--- Begin DOCUMENT PASSAGE ---

Zinco is the in-house digital design and development agency for Impact, based in Windermere. They have been working with Impact for over 20 years. The team describe themselves as a design and technology collective who work in partnership with organisations in order to solve impactful business problems. An eclectic creative studio, the Zinco team share a passion for combining deliberate design with innovative technology in order to create engaging and purposeful user experiences.
The team of designers and software developers are managed by Hannah Baron, Head of Digital Design and Development, who we recently caught up with to chat all things digital.
Tell us more about your career prior to managing Impact’s in-house digital agency, Zinco?
I've worked in full service digital and design agencies for the last 10 years and have always had a knack for being able to translate complex technical detail into manageable everyday language – a key part of being able to implement change and support digital transformation in any business. I've managed multiple accounts, from small scale website implementations to large scale software development change programmes, with a couple of major rebranding stories along the way. I've managed Zinco for the last two years, in which we have grown from three graphic designers and one website developer to a team of four developers and four graphic/digital designers.
What is it like working as an in-house design agency?
Our team is fully integrated into the world of Impact and we wholeheartedly believe in the power of behavioural change through experiential learning. We care about the environment, we care about people, and we believe in the power of design and technology to change the world – and we do think it needs changing.
What sets us apart as a design agency is our relationship with Impact. We love working in collaboration with great learning design minds whose expertise spans a wide variety of disciplines. We believe that together we can inform and transform our world for a better future.
What is Zinco’s remit?
Our ultimate objective is to integrate design and technology in order to liberate the brilliance of our clients. Our team is made up of graphic and UI/UX designers, developers, programmers and digital ‘wunderkind’. We’re based in a beautiful Arts & Crafts building on the shores of Lake Windermere, but we work with a multitude of local and international clients, including Hayes Garden World, Lakeland Arts Trust and a range of Impact clients, such as Co-op and Sony.
Our services range widely, and include software and app development, website development, logo and brand identity, animations, augmented reality, exhibition and display. Check out our portfolio here: https://www.zinco.co.uk/.
How do you work well as a team?
We follow a structured, agile approach using the scrum method for ongoing design and development. Scrum is an agile framework for managing knowledge work, with an emphasis on software development. It has been designed to help break the development work into actions that can be completed within time-boxed iterations, called ‘sprints’. Each sprint lasts for four weeks and is managed by a Scrum Master, who helps track progress and monitor scheduled 15-minute, time-boxed stand-up meetings, called ‘daily scrums’.
Within the scrum method, each sprint is required to deliver a potentially viable new feature or functionality that will enhance the user experience of the product. At the end of each sprint, a sprint review meeting is held. During this meeting, the scrum team shows what they accomplished during the sprint; typically this takes the form of a demo of the new features.
We use a number of online tools to support our working processes, including (but not limited to) Trello, Github, Daily, Creative Suite and Microsoft Teams.

--- End DOCUMENT PASSAGE ---
--- Begin INFORMATION SHOWN ---

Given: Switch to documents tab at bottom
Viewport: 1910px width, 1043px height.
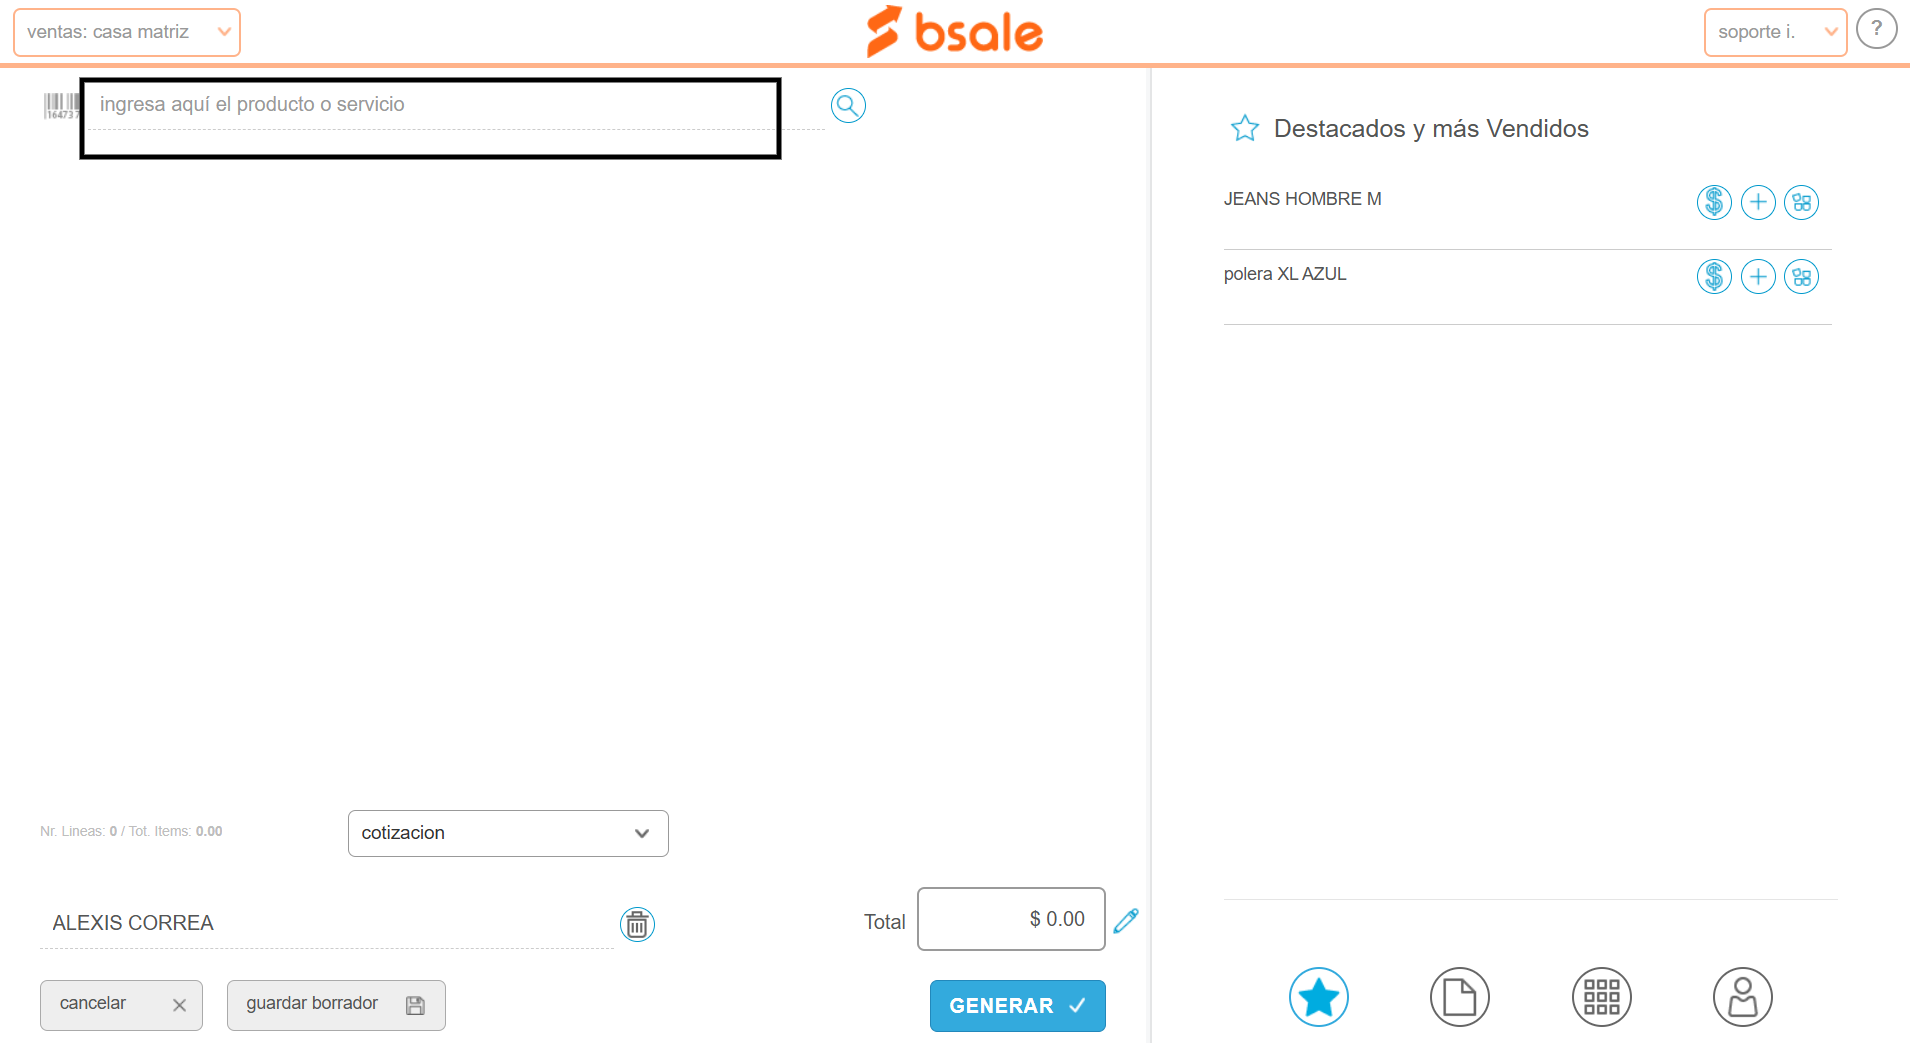Looking at the screenshot, I should pos(1460,997).
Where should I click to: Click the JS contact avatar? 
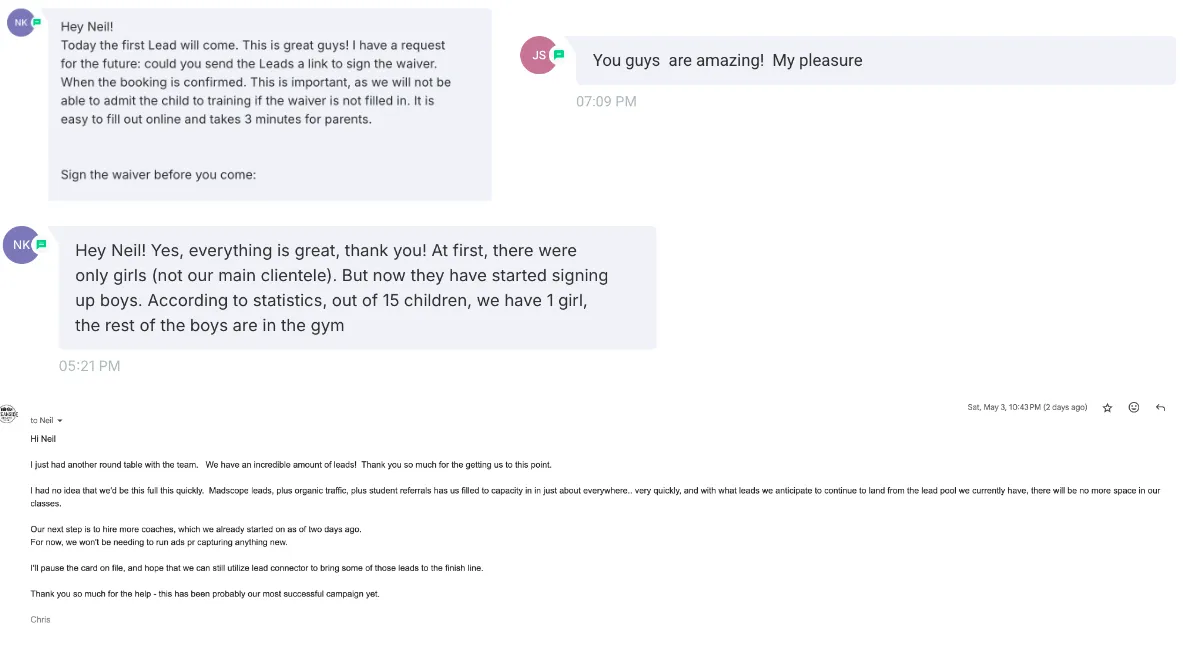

--- End INFORMATION SHOWN ---

## [WRITTEN PROBLEM]
Return, word for word, everything in the Zinco interview from "Tell us more" down to "four graphic/digital designers.". The data has no connection to the Zinco interview.

## [EXERCISE OUTPUT]
Tell us more about your career prior to managing Impact’s in-house digital agency, Zinco?
I've worked in full service digital and design agencies for the last 10 years and have always had a knack for being able to translate complex technical detail into manageable everyday language – a key part of being able to implement change and support digital transformation in any business. I've managed multiple accounts, from small scale website implementations to large scale software development change programmes, with a couple of major rebranding stories along the way. I've managed Zinco for the last two years, in which we have grown from three graphic designers and one website developer to a team of four developers and four graphic/digital designers.